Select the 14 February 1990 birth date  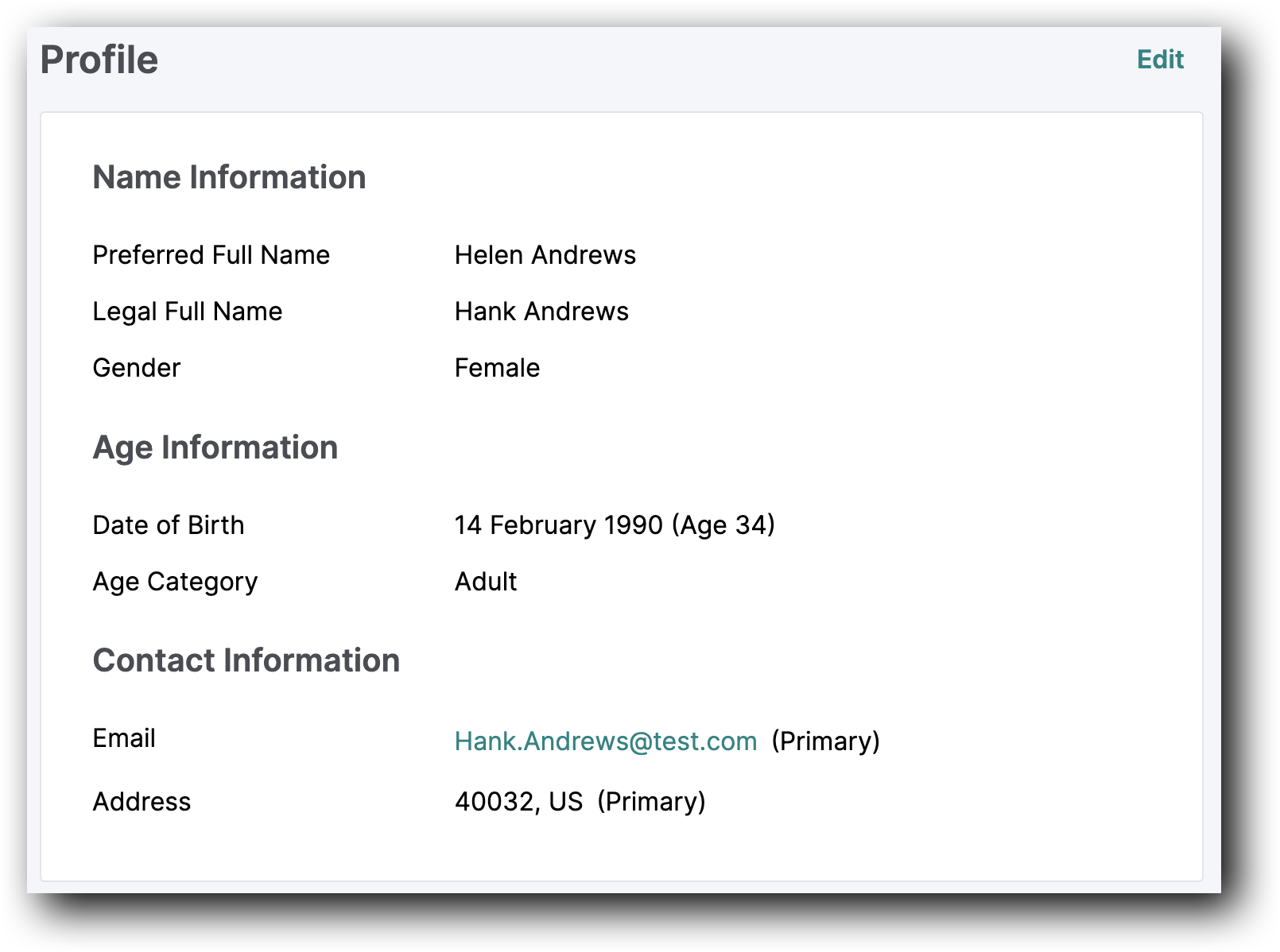tap(558, 525)
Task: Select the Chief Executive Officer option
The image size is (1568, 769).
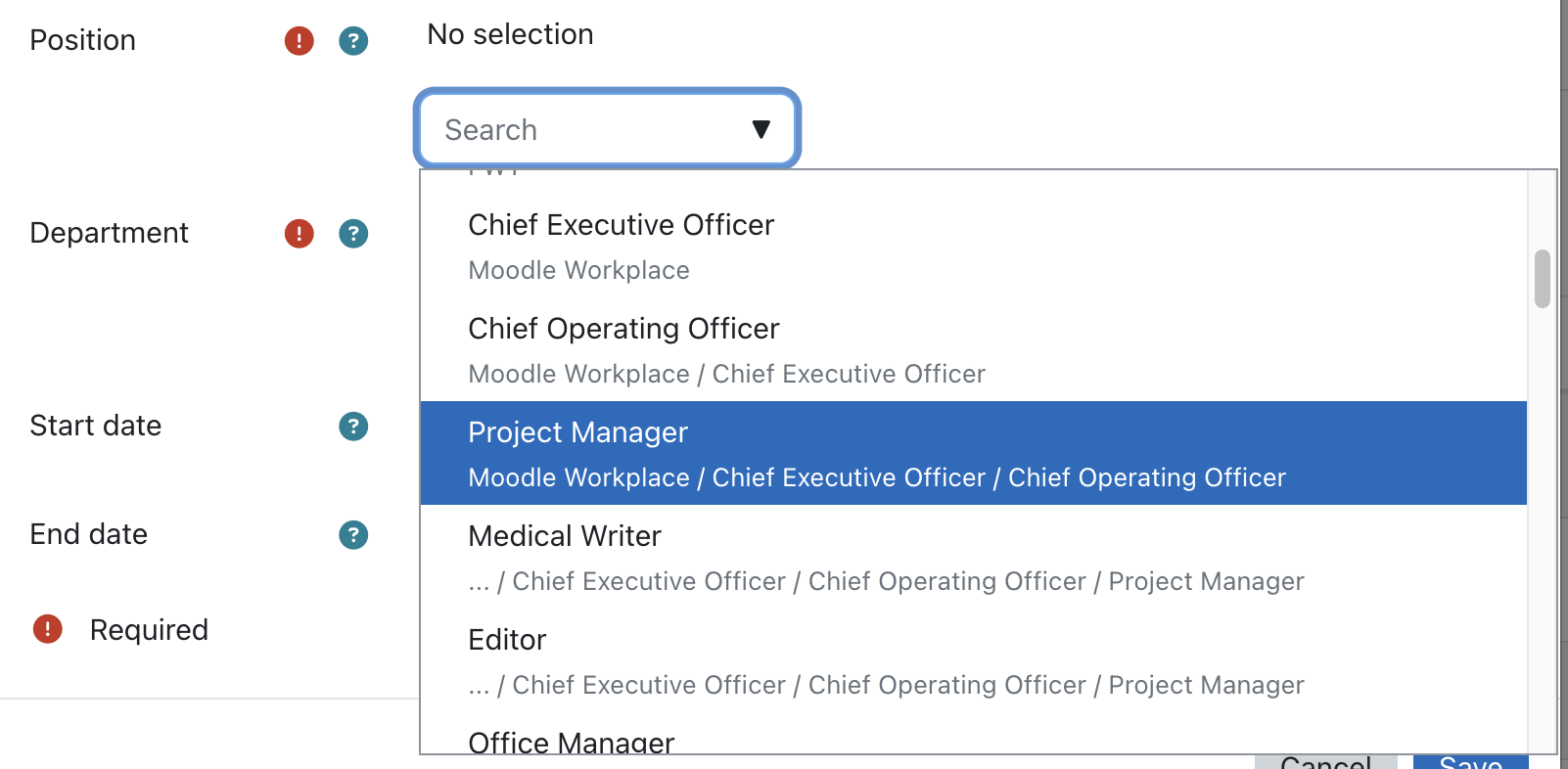Action: pyautogui.click(x=973, y=246)
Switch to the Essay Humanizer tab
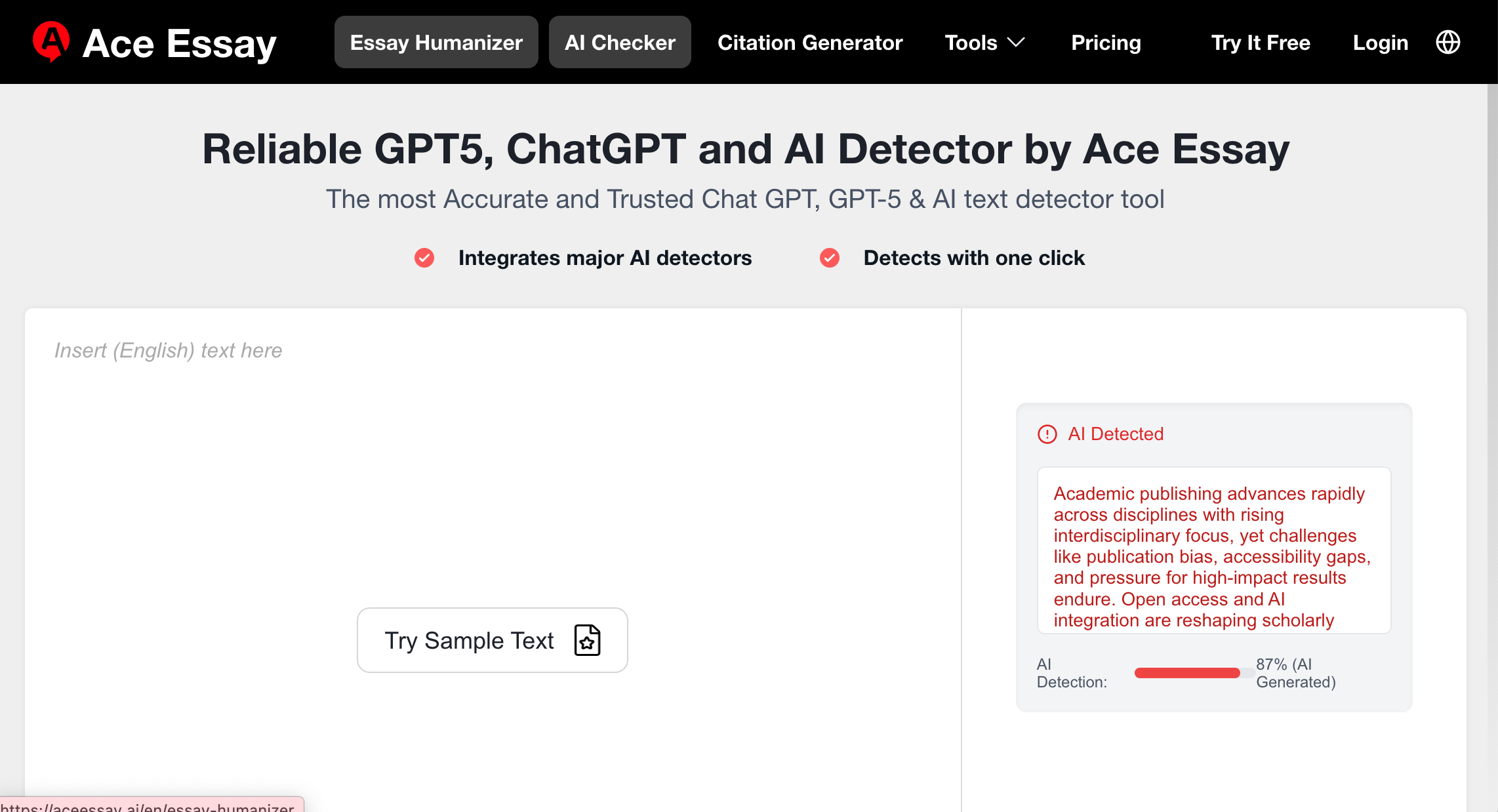1498x812 pixels. coord(436,43)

────────

**Problem requirements:** Output only the lines that run from the line containing "The image size is (1568, 769)." to the last line of the data, exactly as they stand and without pictures.

**Your response:**
The image size is (1568, 769).
Action: pyautogui.click(x=973, y=246)
Switch to the Essay Humanizer tab
1498x812 pixels. coord(436,43)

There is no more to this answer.